The second and third cases demonstrate clinical manifestations of nummular dermatitis in the context of the opposing Th1 and Th2 mediated responses. The nummular eruptions seen in the woman being treated for rheumatoid arthritis was most likely attributable to the depressed Th1 action of infliximab, and this patient may have been predisposed to such a reaction due to her history of atopy. A similar response was observed in the adolescent suffering from Crohn's disease, a Th1-mediated inflammatory bowel disease. In this pediatric case, the patient's pre-existing condition was both exacerbated and more refractory to treatment during administration of concomitant infliximab therapy. Although nummular eczema generally occurs in the middle-aged and elderly due to undetermined causes, these coin-shaped plaques may not necessarily be associated with dry skin or atopy (9). Nummular eczema eruptions have not been previously reported in association with infliximab therapy.
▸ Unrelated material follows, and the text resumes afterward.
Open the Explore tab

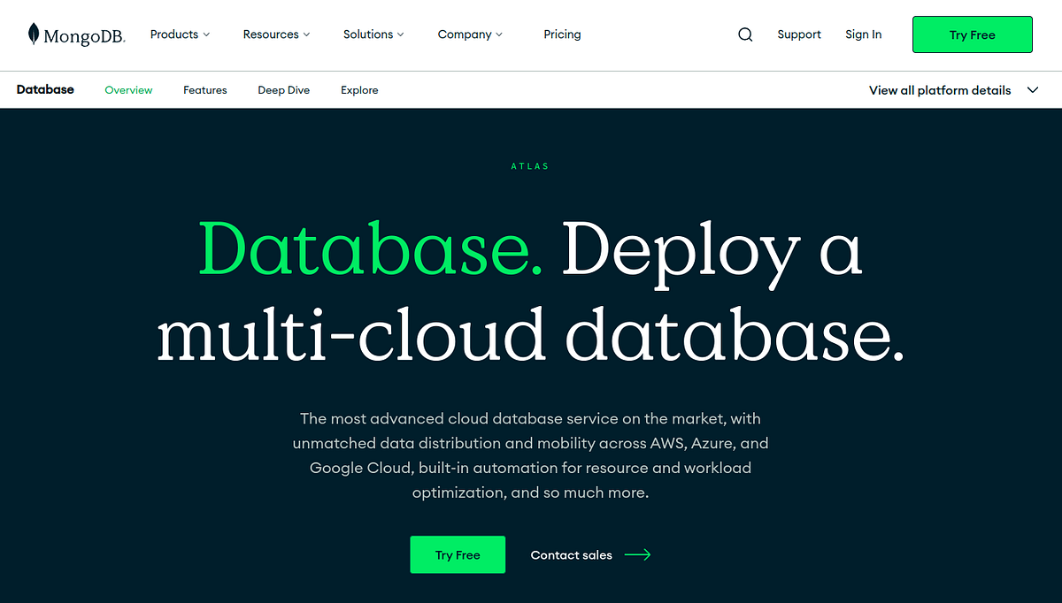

Various biologics that target Th1 cytokine production for the treatment of psoriasis provide promising results for patients suffering from chronic, refractory plaque psoriasis. These biologic agents provide important opportunities for continual elucidation of the basic immunological mechanism's underlying psoriasis. Cutaneous drug eruptions to infliximab have been described as erythema multiforme, leukocytoclastic vasculitis, perniosis-like eruption, superficial granuloma annulare, acute folliculitis, lichenoid drug eruption, and atopic dermatitis-like eruptions (10-12). All of these reported cases refer to patients who were receiving infliximab therapy for a rheumatologic condition or Crohn's disease, although one of these patients also had a history of both psoriasis and asthma (12). It has been suggested that psoriasis and atopic dermatitis are subject to a counter-regulatory balance between the Th1 and Th2 response. In this case series, we presented three vivid clinical manifestations of this theoretical antagonism.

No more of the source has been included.